Alongside the spread of the commercialism of Christmas, Chanukah has also become a widely commercialized holiday. Both holidays correspond to the winter solstice, so Chanukah has become known as the Jewish Christmas. The most visible symbol of the holiday is the menorah, or the candelabra with its eight candle holders plus one which is used to light each individual candle. Most Jewish families have several menorahs, a new one given perhaps as a wedding gift, and an old one that has been passed down for a generation or two or three.
These old menorahs are widely valued in the antique field known as Judaica, or, the collecting of Jewish ceremonial and secular items. This field has grown enormously in the past decade and major auction houses such as Christie's and Sotheby's have their own Judaica division. Perhaps it is the hunger for a more spiritual life that has fueled the collecting of Judaica or maybe it is result of the Holocaust that has caused a feeling of pride of religion. Regardless of it's reasons, Judaica is a hot collector's item - not quite reaching Major Trend Alert status, but prices of antique Judaica are going through the roof.
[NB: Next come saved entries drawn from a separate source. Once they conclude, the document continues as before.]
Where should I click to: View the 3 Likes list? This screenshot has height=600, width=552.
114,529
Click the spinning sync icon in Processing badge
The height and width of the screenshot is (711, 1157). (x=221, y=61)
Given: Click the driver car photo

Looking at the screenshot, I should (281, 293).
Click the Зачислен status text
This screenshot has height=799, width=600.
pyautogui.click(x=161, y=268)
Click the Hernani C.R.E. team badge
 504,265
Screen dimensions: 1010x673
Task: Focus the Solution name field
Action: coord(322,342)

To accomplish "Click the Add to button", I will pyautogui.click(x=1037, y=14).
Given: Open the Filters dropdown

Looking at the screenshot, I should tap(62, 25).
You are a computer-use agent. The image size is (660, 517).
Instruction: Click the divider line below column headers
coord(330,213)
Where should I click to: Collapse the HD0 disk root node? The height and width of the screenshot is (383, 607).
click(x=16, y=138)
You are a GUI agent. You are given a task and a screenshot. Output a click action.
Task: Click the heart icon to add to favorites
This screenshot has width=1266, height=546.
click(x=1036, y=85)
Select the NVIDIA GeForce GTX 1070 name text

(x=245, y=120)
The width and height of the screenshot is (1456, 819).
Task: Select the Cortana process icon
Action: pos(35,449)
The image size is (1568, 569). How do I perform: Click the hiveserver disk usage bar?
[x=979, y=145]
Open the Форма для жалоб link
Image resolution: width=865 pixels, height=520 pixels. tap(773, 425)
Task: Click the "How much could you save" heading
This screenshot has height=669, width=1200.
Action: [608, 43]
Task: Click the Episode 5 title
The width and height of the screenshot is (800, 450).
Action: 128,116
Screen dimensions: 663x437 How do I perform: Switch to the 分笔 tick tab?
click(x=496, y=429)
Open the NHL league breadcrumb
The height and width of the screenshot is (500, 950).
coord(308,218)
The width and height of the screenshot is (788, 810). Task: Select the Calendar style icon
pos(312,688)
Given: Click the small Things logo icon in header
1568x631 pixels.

There are three components of Judaica: manuscripts and books written in Hebrew, fine art, and ritual objects (of which the menorah would fall under). Items can be either secular or religious. Since Jew migrated from the Holy Land up through Spain, into Eastern Europe through Germany and finally Russia - before they began their westward flight to the Americas, Northern and Southern, Judaica comes from many different countries, with each country's unique influence upon a single object. Religious objects are universally either silver, pewter, or brass. Gold is rarely, if ever seen. Fakes abound. Ebay is filled with gold "antique" Judaica - if it's gold, it's fake. So, while Jews worldwide are celebrating Chanukah this week, take a look at some examples of the finest Judaica on the market from Sotheby's and Christie's. Shalom!
A silver, Polish Chanukah menorah, from the late 19th century.
A box, in the form of Rachel's tomb. Jerusalem, 1915. Estimated at auction to go for up to $40,000.
One of the most beautiful pieces of Judaica: a breastplate that fits over a torah's cover. After reading the Torah, one literally "dresses" it before it is placed back in the Ark. From Germany, 1830s.
In addition to the breast plate, a torah is dressed with silver finials placed over it's scrolled handles. Here, silver finials from the Netherlands, 1768, estimated to go at auction for up to $90,000.
A silver filigreed book binding used to cover a prayer book.
A silver Polish Chanukah menorah, very ornate, from the 1860's, estimated to go at auction for up to $180,000!!
A prayer book used in a ritual circumcision, leather with gold tooling, Italian, 1750.
From Germany, 1700's, a set of tools used by the moyel during a circumcision. Ouch!!!!!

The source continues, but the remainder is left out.